# [Selected extract]
↓

There was much discussion about conditional C++11 support in the past: https://github.com/SFML/SFML/issues/129

I believe the reason nothing ever got implemented is because the biggest benefits one would get from switching to C++11 all involve significant rewrites and becoming incompatible with C++03 (unless you want to support two code bases, which nobody does).  Some quotes from the related thread which explain this more:
Quote
From a development point of view, I think people underestimate the amount of maintenance that would be required to have conditional C++11 support, i.e. separate builds for C++03 and C++11 which is the only feasible way to provide such support.

Either really ugly boilerplate macros would have to be inserted all over the place which would make reading and modifying the files a pain (go try to read through some boost headers that support multiple language variants) or the codebase would have to be split into a C++03 and C++11 implementation, which would mean a lot of code duplication and possibly having to modify multiple files to fix even trivial bugs.

↑

# [Data extract]
↓

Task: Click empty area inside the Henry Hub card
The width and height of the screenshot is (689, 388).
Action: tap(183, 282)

↑
↓

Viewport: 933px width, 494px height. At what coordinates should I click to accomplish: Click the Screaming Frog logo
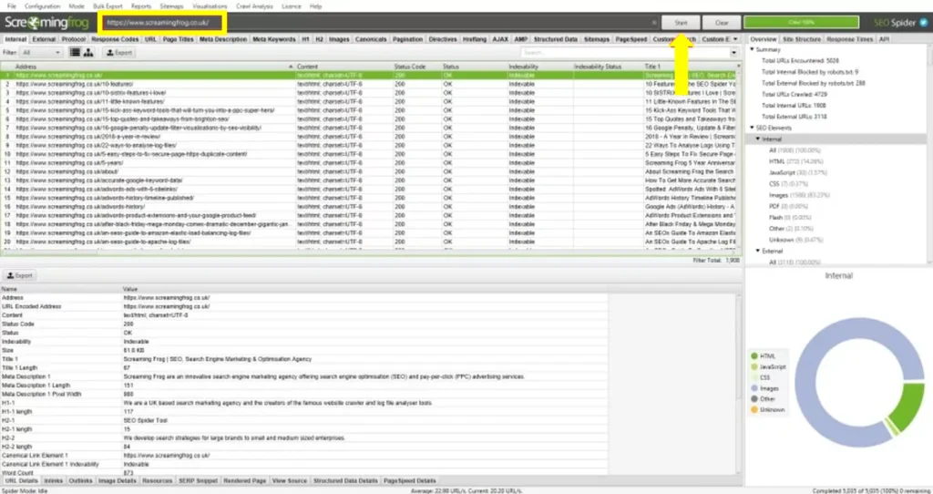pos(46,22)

↑

# [Stated problem]
Summarize the post on conditional C++11 support in two sentences.

# [Expected answer]
The writer believes conditional C++11 support was never implemented because the biggest benefits of switching to C++11 would require significant rewrites and break compatibility with C++03, unless two code bases were supported. A quoted comment adds that such support would require separate C++03 and C++11 builds, meaning either ugly boilerplate macros all over the files or a split codebase with much code duplication, where even trivial bug fixes might mean modifying multiple files.